What stress is and the physiology of stress (background substance)
Stress arises when demands exceed coping; the body responds via the GAS (alarm, resistance, exhaustion) and the HPA axis.
Stress is the response that occurs when a person perceives that the demands on them exceed their ability to cope. It is partly psychological (appraisal of the situation) and partly physiological (a bodily reaction).
The transactional view. Stress depends on appraisal: the same event is stressful only if it is judged threatening and beyond one's coping resources — which is why people differ in what stresses them.

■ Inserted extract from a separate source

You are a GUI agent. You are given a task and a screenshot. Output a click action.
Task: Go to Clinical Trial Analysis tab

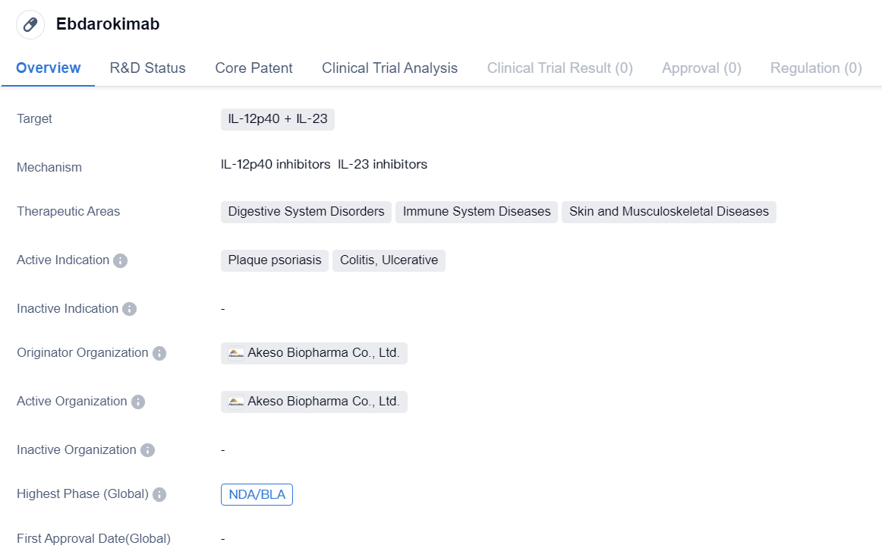click(389, 68)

The physiology — General Adaptation Syndrome (GAS; Selye). The body's response to a stressor has three stages:
- Alarm — the stressor is detected; the fight-or-flight response fires (adrenaline, raised heart rate).
- Resistance — the body adapts and tries to cope, staying aroused; cortisol is released via the HPA axis (hypothalamus → pituitary → adrenal cortex).
- Exhaustion — if stress is prolonged, resources are depleted; cortisol stays high, the immune system weakens, and stress-related illness can result (e.g. high blood pressure, lowered immunity).
Why this matters. This body–mind model explains why stress causes illness (chronic cortisol harms the body), why we can measure it physiologically (cortisol, heart rate) and by self-report (appraisal), and why both biological and psychological management work.
- Stress = perceived demands exceed perceived coping (psychological + physiological).
- Transactional: depends on appraisal (so people differ).
- GAS (Selye): Alarm (adrenaline/fight-or-flight) → Resistance (cortisol, HPA axis) → Exhaustion.
- Prolonged stress → high cortisol → weakened immunity → stress-related illness.
- Explains why stress causes illness and can be measured/managed two ways.